■ Supplied data ■
------

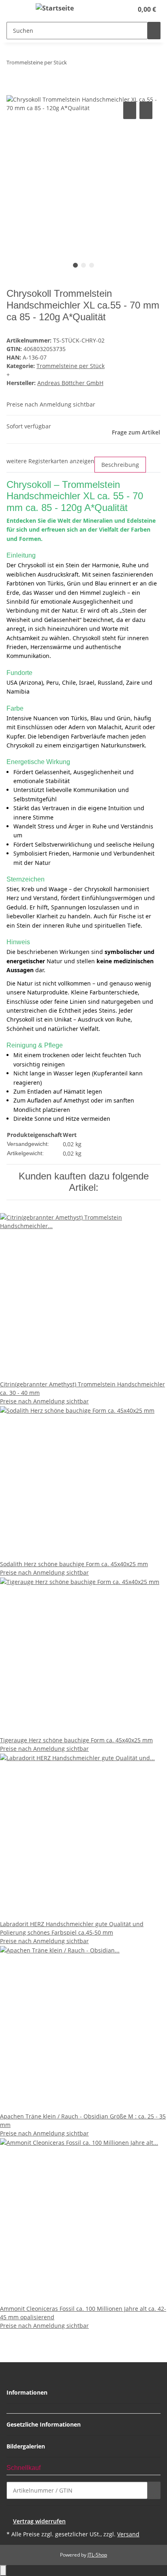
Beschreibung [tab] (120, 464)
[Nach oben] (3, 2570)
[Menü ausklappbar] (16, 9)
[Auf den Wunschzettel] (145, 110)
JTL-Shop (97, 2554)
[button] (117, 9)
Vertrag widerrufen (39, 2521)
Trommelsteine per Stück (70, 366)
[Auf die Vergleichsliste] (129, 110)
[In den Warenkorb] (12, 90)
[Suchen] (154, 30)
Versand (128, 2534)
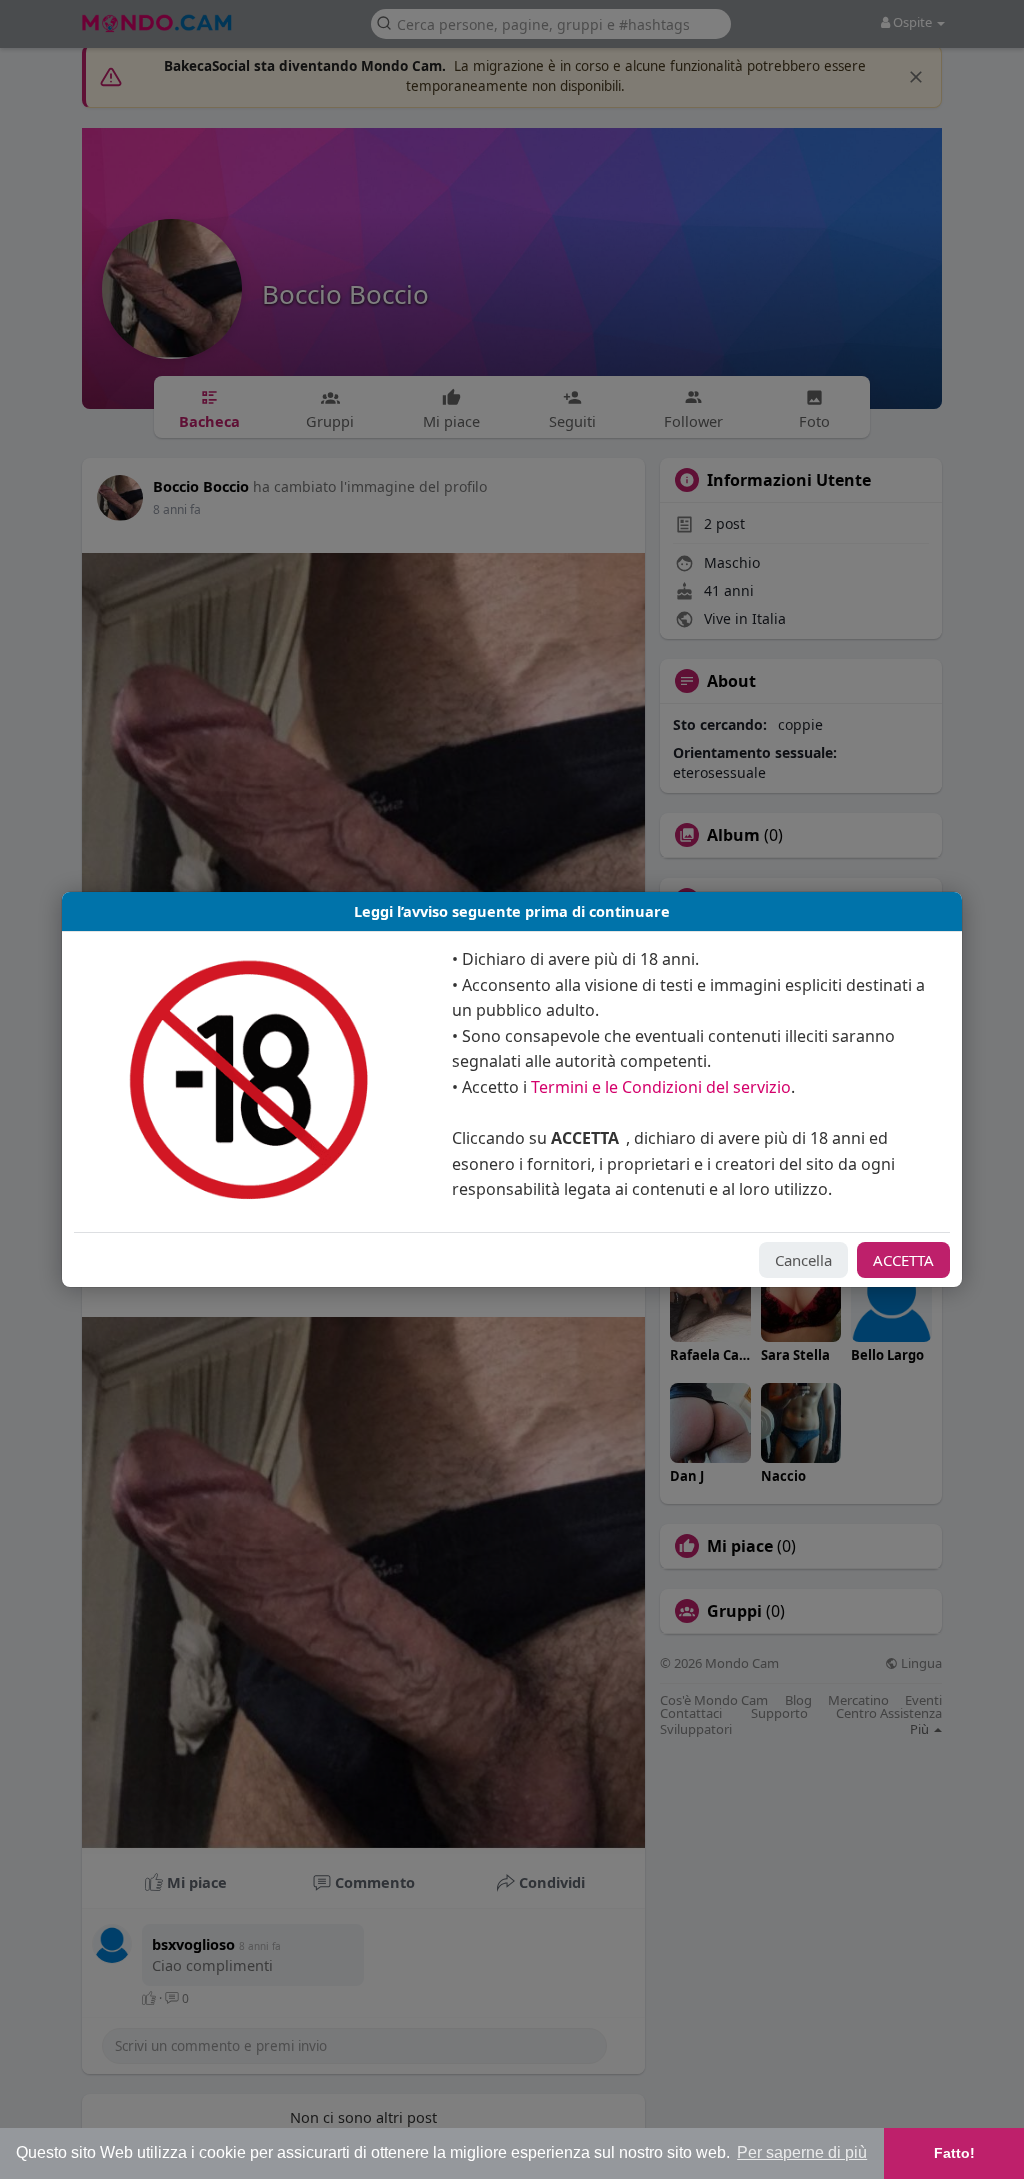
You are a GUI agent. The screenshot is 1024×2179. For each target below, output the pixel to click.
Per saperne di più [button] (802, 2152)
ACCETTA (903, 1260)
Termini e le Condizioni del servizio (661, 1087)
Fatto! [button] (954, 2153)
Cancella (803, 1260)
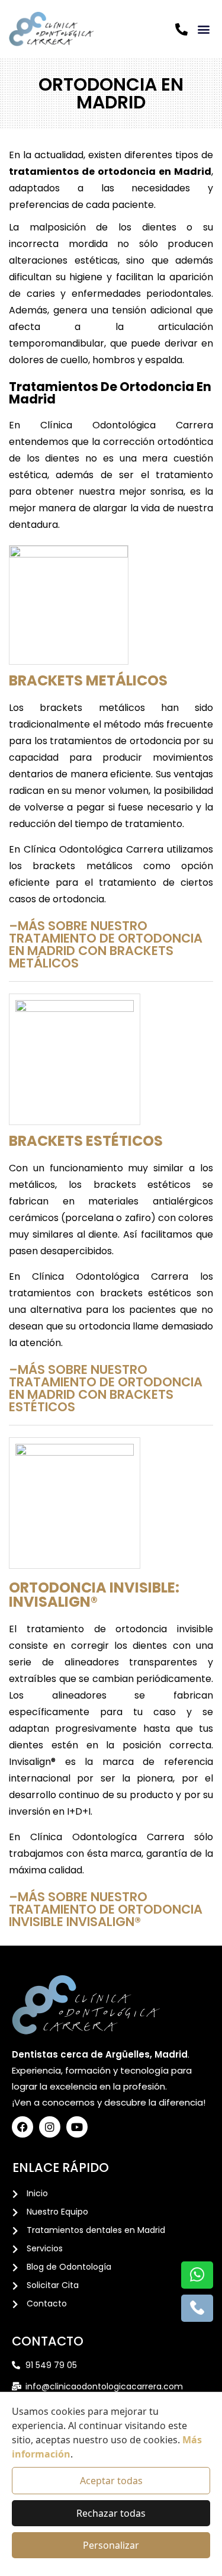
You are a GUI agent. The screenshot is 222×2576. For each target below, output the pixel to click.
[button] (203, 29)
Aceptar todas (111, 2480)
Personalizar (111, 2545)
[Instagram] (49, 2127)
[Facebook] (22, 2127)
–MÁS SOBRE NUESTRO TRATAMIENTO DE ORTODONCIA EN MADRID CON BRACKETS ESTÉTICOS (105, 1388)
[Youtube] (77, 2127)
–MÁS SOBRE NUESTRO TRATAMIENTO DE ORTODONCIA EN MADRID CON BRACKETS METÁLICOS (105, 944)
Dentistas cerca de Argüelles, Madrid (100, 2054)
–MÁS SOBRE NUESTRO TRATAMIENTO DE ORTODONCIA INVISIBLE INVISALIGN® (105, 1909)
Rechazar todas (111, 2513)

------

■ Exercise ■
The output is the stretch above from the line with "[Auf die Vergleichsliste] (129, 110)" through the line with "METÁLICOS (105, 944)", copied word for word with both ends kept and every picture dropped.

■ Exercise answer ■
[Auf die Vergleichsliste] (129, 110)
[In den Warenkorb] (12, 90)
[Suchen] (154, 30)
Versand (128, 2534)
You are a GUI agent. The screenshot is 1024×2179. For each target below, output the pixel to click.
Per saperne di più [button] (802, 2152)
ACCETTA (903, 1260)
Termini e le Condizioni del servizio (661, 1087)
Fatto! [button] (954, 2153)
Cancella (803, 1260)
You are a GUI agent. The screenshot is 222×2576. For each target below, output the pixel to click.
[button] (203, 29)
Aceptar todas (111, 2480)
Personalizar (111, 2545)
[Instagram] (49, 2127)
[Facebook] (22, 2127)
–MÁS SOBRE NUESTRO TRATAMIENTO DE ORTODONCIA EN MADRID CON BRACKETS ESTÉTICOS (105, 1388)
[Youtube] (77, 2127)
–MÁS SOBRE NUESTRO TRATAMIENTO DE ORTODONCIA EN MADRID CON BRACKETS METÁLICOS (105, 944)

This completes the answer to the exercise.